I’m looking for some background statistics on Julia and its ecosystem for a talk I’m preparing. In particular, I’d be interested in the evolution of number of downloads and the amount of code sharing in the ecosystem (I want to demonstrate The Unreasonable Effectiveness of Multiple Dispatch).
Do we have a repository where such information is gathered?
I appreciate all pointers to useful charts, plots, etc.!

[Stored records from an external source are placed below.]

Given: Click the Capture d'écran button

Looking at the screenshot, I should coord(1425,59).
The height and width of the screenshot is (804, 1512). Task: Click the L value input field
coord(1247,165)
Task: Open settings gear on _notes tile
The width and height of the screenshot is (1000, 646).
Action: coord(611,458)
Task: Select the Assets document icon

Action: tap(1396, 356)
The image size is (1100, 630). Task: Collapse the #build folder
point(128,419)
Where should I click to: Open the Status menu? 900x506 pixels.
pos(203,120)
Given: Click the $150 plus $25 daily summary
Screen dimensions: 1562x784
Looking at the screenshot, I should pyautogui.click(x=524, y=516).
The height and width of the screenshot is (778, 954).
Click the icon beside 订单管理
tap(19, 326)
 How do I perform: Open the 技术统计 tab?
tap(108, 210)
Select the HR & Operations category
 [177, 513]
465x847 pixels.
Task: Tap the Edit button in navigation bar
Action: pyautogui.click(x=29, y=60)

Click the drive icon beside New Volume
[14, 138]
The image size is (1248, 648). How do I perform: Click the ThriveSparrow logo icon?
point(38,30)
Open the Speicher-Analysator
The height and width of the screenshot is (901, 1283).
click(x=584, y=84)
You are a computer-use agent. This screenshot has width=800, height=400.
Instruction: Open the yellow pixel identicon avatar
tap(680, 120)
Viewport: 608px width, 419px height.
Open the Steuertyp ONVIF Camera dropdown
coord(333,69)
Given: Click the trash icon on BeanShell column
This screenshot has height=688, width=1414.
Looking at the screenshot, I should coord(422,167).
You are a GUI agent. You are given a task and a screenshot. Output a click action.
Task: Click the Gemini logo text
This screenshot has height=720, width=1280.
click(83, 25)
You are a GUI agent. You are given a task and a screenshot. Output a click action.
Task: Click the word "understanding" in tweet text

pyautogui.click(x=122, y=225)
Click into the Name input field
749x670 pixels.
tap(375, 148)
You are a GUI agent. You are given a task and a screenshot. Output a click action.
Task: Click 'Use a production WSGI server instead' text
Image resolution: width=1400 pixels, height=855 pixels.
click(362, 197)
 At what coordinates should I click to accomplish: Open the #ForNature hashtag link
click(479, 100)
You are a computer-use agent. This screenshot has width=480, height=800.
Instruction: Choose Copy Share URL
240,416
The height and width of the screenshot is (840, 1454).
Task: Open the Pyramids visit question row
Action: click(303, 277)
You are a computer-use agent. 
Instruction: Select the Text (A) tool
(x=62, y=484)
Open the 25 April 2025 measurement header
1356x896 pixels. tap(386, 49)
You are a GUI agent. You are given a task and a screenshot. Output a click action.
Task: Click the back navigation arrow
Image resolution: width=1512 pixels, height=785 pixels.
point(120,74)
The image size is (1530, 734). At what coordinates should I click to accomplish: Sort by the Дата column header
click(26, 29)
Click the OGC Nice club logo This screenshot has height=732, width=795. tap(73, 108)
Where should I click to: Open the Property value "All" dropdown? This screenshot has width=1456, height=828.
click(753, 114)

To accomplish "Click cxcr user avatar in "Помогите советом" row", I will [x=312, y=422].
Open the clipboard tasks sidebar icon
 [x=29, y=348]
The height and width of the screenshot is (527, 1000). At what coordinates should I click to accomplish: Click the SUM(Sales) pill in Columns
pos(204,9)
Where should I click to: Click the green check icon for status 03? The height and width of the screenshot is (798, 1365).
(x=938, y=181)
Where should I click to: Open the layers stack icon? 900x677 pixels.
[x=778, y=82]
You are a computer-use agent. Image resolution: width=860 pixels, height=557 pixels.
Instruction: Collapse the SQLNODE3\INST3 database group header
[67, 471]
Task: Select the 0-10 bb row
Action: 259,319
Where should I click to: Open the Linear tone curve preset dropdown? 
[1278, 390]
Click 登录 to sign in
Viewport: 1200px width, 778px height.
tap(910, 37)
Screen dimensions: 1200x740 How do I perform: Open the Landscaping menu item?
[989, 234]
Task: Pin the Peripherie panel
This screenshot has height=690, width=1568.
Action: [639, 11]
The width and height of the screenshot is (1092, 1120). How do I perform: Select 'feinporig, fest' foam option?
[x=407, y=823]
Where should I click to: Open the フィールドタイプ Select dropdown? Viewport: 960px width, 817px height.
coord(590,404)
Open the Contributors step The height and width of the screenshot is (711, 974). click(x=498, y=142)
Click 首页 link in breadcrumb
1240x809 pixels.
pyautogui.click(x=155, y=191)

Download statistics are generally a pretty bad measure of code use (e.g., 95% might just come from CI / CRON jobs). Currently there isn’t a good place to track that, but it might change in the future (e.g., GitHub registry statistics which is in beta phase, Pkg handling, etc.). One measure you could look at it is reverse dependencies. That you could get with DependenciesParser.jl and maybe LightGraphs.jl for visualizations. The core ecosystem probably revolves around StatsBase.jl and StatsModels.jl. GLM.jl providing the most common vanilla regression analysis functionality. JuliaStats has a few other packages. The machine learning ecosystem is a bit different if you are interested in that.
Following @Nosferican’s suggestion I tried to extract some ecosystem statistics/graphs using DependenciesParser.jl. You can find the code here. I obtained the following plots:
Forward dependencies (on how many packages does a given package depend)
The packages in the inner circle are “core” in that they define essential data types or functions, while the outer shell of packages are big “application packages”. If you will, this indicates a good reuse of existing implementations of data types.